Охотясь на летающих насекомых, крачка не гоняется за ними, а подобно щурке и другим охотникам такого же ранга берет добычу кончиком тонкого клюва в рассчитанной точке траектории. Она может аккуратно снять с камышинки голубую стрекозу-стрелку, с качающегося колоса – хлебного жука-кузьку, поймать в сильный ветер стремительного слепня, взять с мелкой волны комарика-звонца. В отдельные дни не только крачки, но и множество других птиц кормятся у воды этими комарами.

В разгар своего лёта звонцы, словно неведомая напасть, могут вызвать если не страх, то смутную тревогу или беспокойство, как любое неожиданное нашествие. Тихими вечерами над маленькими островками, над куртинами ивняков, над высокими береговыми деревьями и просто над ровными местами поднимаются нетающие, нерасплывающиеся темные дымы. Они не висят неподвижными сгустками, не подчиняются дуновению закатного бриза, не отрываются от вершин, но ежеминутно меняют очертания. Их движение можно сравнить с горением оплывшей свечи у открытого окна, когда пламя то вытягивается длинным языком вверх, то оседает, становясь в несколько раз шире, извивается и колеблется в разные стороны от легкого сквозняка, но не гаснет. Так бьется и огромное «пламя» комариной сверхстаи в своем непонятном танце под аккомпанемент однотонного звона. Стрижи, береговушки, крачки вьются в этих звенящих смерчах, и вся масса птиц повторяет движения комариного облака. Днем те комарики прячутся в траве, в листве деревьев или просто стоят на воде.

Кормят черных крачек не только родное болото, река и луг. Летают они на ближние и дальние поля, когда начинает наливаться хлебный колос и на незрелое зерно наседают шестиногие враги урожая. Не ведая усталости, реют они над бегущими, желтоватыми волнами, снимая в неуловимое касание одного жука за другим. Когда на песках вылетает мелкий летний хрущ, спешат туда. В отношении рыбешки ни в чем серьезном не замечены: подбирают полусонных мальков, которым уже не суждено стать взрослыми рыбами, промышляют вместе с другими крачками и чайками на нерестилищах уклеи. Последнее им лишь в заслугу поставить можно: уклея сама немало чужой икры истребляет. Из воды вылавливают тех, кто плавает сверху, кого можно взять клювом, не ныряя: мелких головастиков, разных плавунцов, клопов-гладышей, но чтобы серьезно охотиться на малька, этого ни-ни.

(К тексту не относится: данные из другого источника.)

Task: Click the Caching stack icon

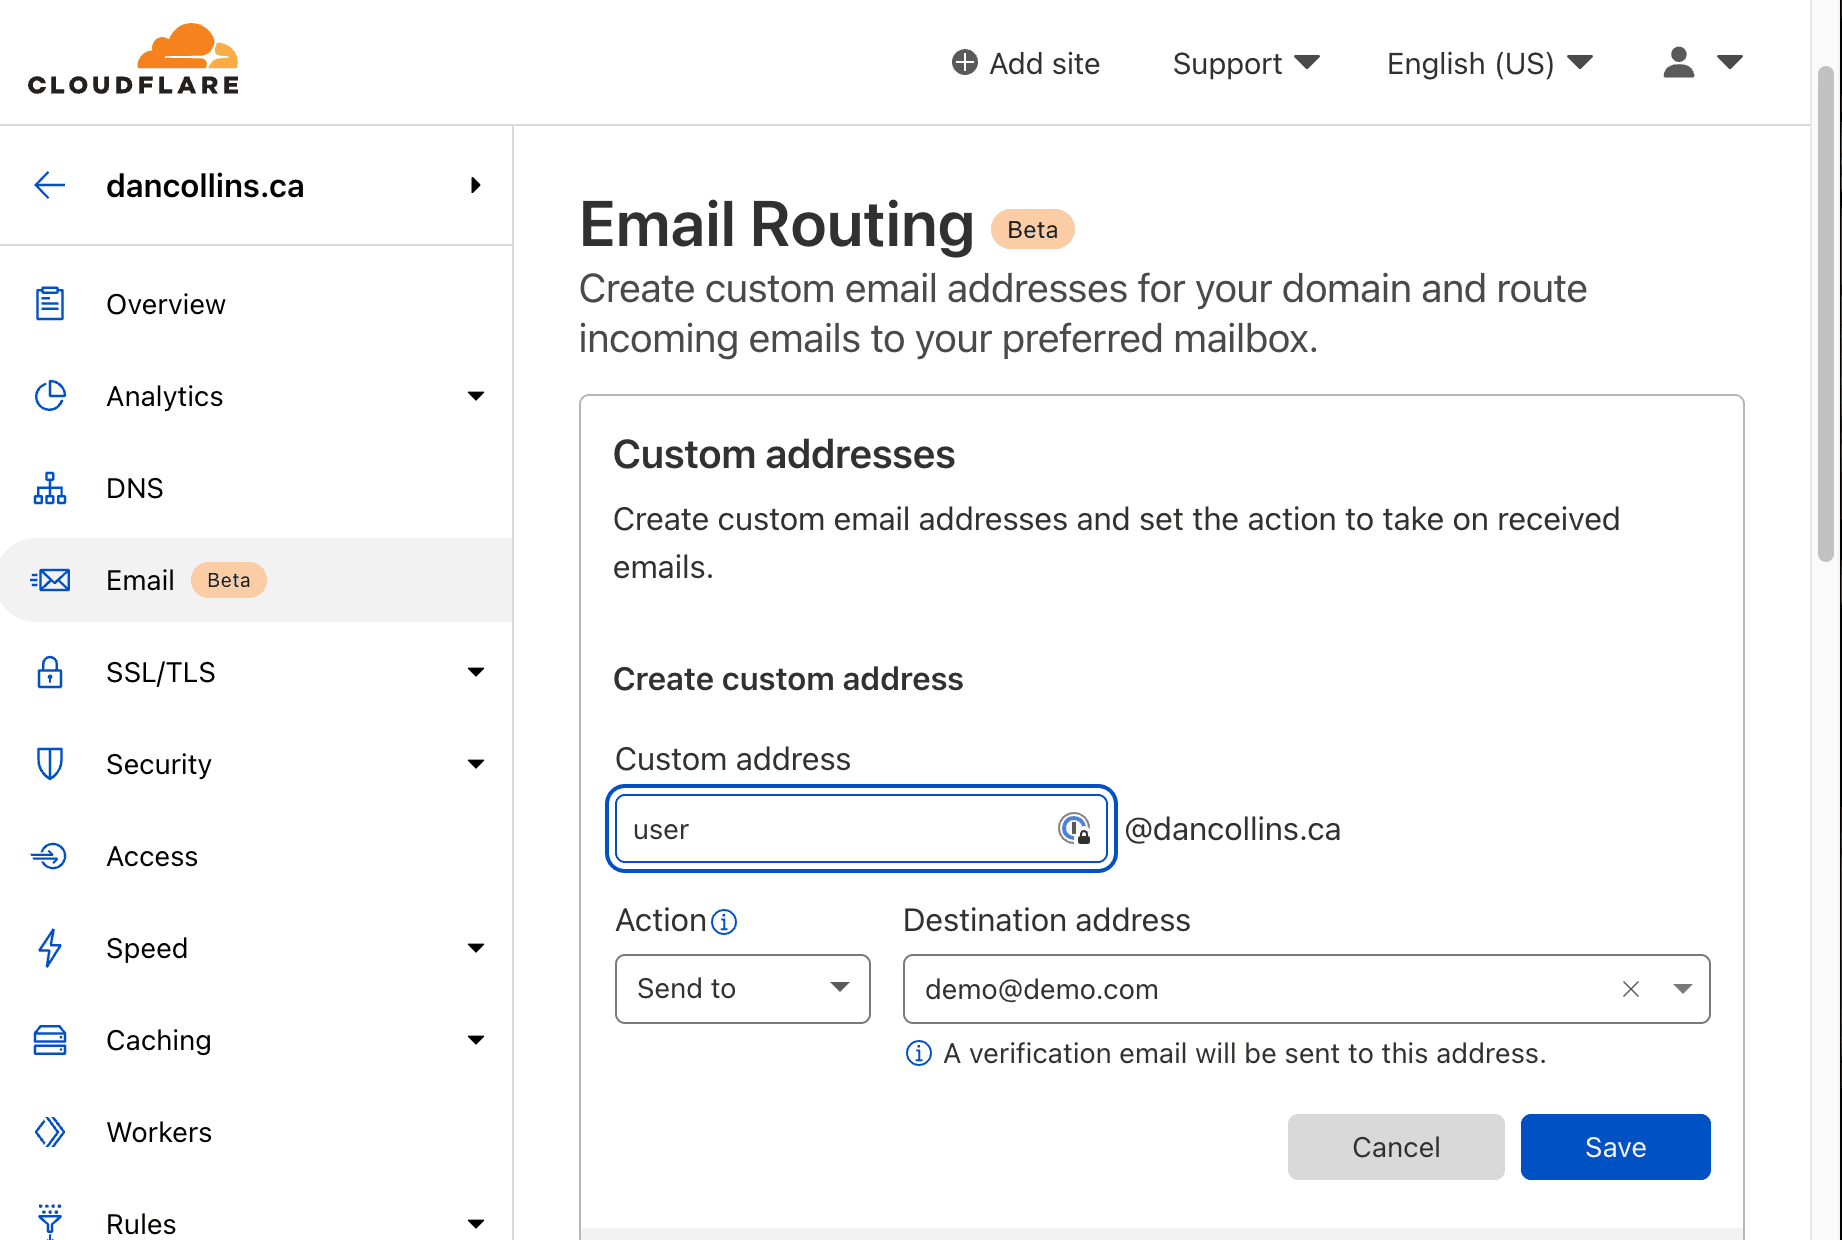Action: (50, 1040)
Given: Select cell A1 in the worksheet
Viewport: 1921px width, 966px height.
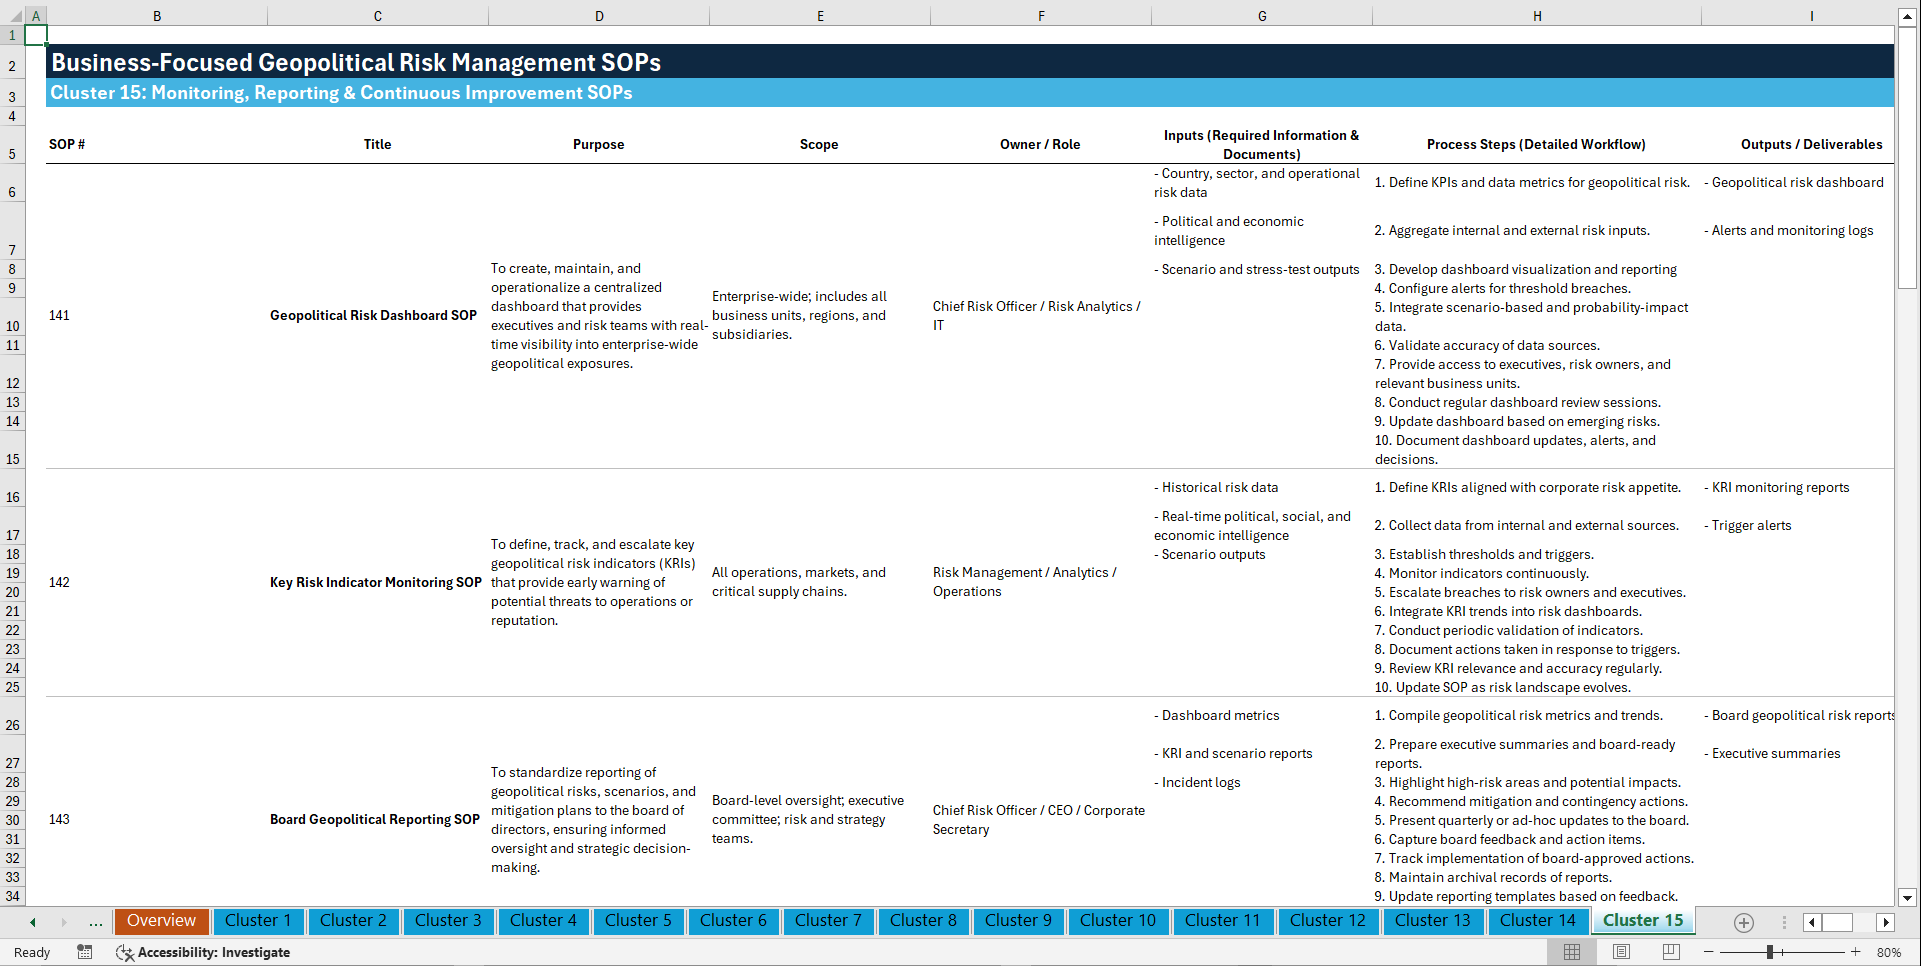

Еще до подъема молодняка на крыло, в середине июня, взрослые крачки начинают линять. Сначала неясная седина появляется на их угольно-черных головках, потом белеют лоб, затылок и щеки, и на темени обозначается плоская шапочка с короткими ушками. Белизна переходит на горло, на грудь, и в таком пестром наряде без смены полетных перьев крачки покидают верхний Дон.

Слетки быстро расстаются с родителями. В большие стаи не собираются, но и в одиночку не держатся. Кочуют по большим рекам, по их притокам, по маленьким степным прудикам, словно разведчики, приглядывая место, где можно будет поселиться самим, если придется оставить родную колонию. Вынырнут на бреющем полете из перегретого степного марева, пронесутся над водой, глядя на свои отражения, и снова исчезнут в дрожащем воздухе. Полетав над полем, возвратятся искупаться. Поплещутся, трепыхая крыльями, откинув поднятую голову к спине, и опять унесутся в горячую даль.

Черные крачки более верны месту, чем другие, болотные крачки, белокрылые, которые ежегодно селятся на новых лиманах, озерах и болотах, давая возможность прежним «отдохнуть» от своего присутствия. А черные лишь время от времени переселяются на соседние старицы, затоны, на зарастающие мелководья.

Никто не видел, как прилетают крачки на Дон, потому что появляются они темной майской ночью и только слышны их резкие голоса в безлунном небе. Ночью и улетают взрослые, в разгар лета, тихо, без переклички, чтобы молодняк следом не увязался.